Salespeople used to build relationships with buyers by taking them out to dinner or for a round of golf.
These days, not only are relationships no longer enough to close deals, many salespeople don’t even have the opportunity to meet their prospects in person.
In fact, they might be conducting the entire sale over emails and phone calls.
So how can you earn your prospect’s trust and make them feel comfortable in your presence when you’re essentially just a voice on the other end of the line?
Try being vulnerable.
The Power of Vulnerability In Sales
In her TED talk, “The Power of Being Vulnerable,” research professor and author Brené Brown discusses the emotional connections that form when we’re willing to share our imperfections.
You might be thinking, “Sure, vulnerability is important to a personal relationship -- but I could never show it on a sales call without making my prospect lose confidence in me.”
However, being vulnerable usually has the opposite effect. First, it humanizes you. Once people recognize they’re working with a real person, warts and all, they’re far more likely to engage with you.
Second, admitting you’ve made a mistake or aren’t perfect helps your prospects feel more comfortable admitting their own knowledge gaps. Being honest shows them they’re in a safe, judgment-free zone. After you’ve put them at ease, it’ll be easier to learn how their pain points impact them and their companies.
How to Be Vulnerable With Prospects
Showing vulnerability cannot be planned or forced -- the second your attempt feels fake, it’ll backfire. So rather than trying to shoehorn a “vulnerable moment” into every prospect interaction you have, look for opportunities that arise naturally.
To give you an idea, here’s a snippet from a demo I listened to last week:
Prospect: I’m looking for alternatives to my current tool because I find it a little hard to navigate.
Rep: I understand. I’ve never used that specific tool, but I’ve definitely come across software that’s been really tricky to figure out. In fact, at my first job, my manager used to get mad at me because I was still making mistakes with our tool after a year on the job.
Prospect (laughing): I’ve been using this one for 18 months and it makes me question my IQ. Everything takes twice as long as it should.
Once the rep admitted she’d previously struggled with a tool, her prospect completely opened up.
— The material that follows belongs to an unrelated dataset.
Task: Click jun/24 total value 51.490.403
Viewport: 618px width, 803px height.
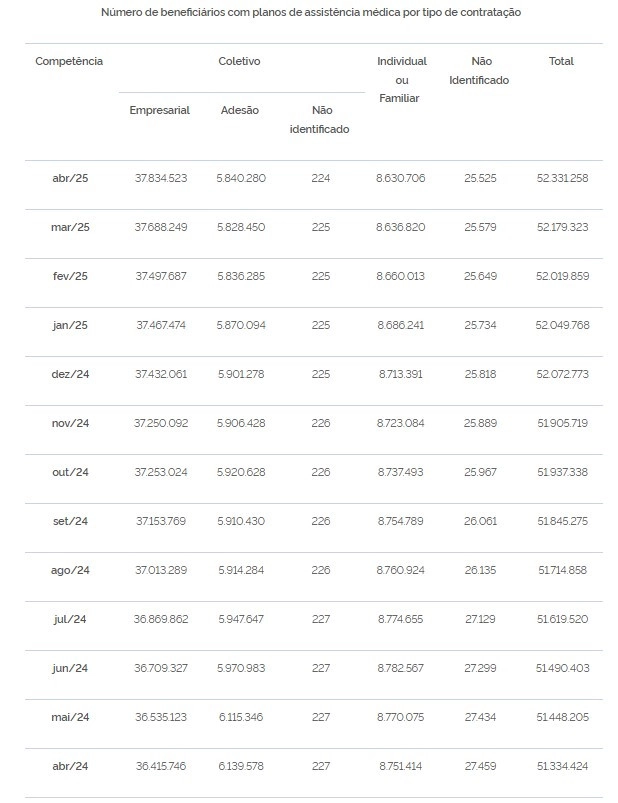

Sometimes, being vulnerable means being a little self-deprecating. Here’s another real-life example:
Rep: How’s your Thursday going?
Prospect: I only have three quick meetings scheduled, so I can’t complain. What about yours?
Rep: Well, it was going pretty well -- until 30 minutes ago, when I spilled coffee all over my brand-new white shirt. That may or may not be the third time I’ve ruined a white clothing item with coffee …
This rep and his prospect ended up laughing for a couple more minutes about wardrobe malfunctions. By the time they transitioned to the actual topic of the call, the buyer was happy to volunteer any information the rep asked for.
Showing vulnerability can also translate to admitting when you don’t have the answer. Not only will your honesty impress prospects, it’ll also make them more likely to take you at your word moving forward.
There’s a time and a place for vulnerability. It’s a good idea to wait until you’ve demonstrated your expertise or built up some trust to admit knowledge gaps so your prospect doesn’t get the wrong impression of you.
You should also be careful not to cross any lines. Getting too personal or emotional will definitely make prospects feel uncomfortable, which will negate the entire purpose of showing vulnerability: To put them at ease. If you’re not sure whether what you’re about to say is appropriate, don’t say it. It’s better to be safe than sorry -- and usually, your inner alarms are going off for a reason.
Need a second way to make sure you’re being appropriate? Don’t say anything to your prospects that you wouldn’t say to your in-laws. This rule of thumb tends to save you from any “too much information” moments.
Being authentic with your prospects can make a big impact on the quality of your conversations. You might not be eating steak or shooting holes-in-one together, but you don’t need those interactions to create an environment of trust.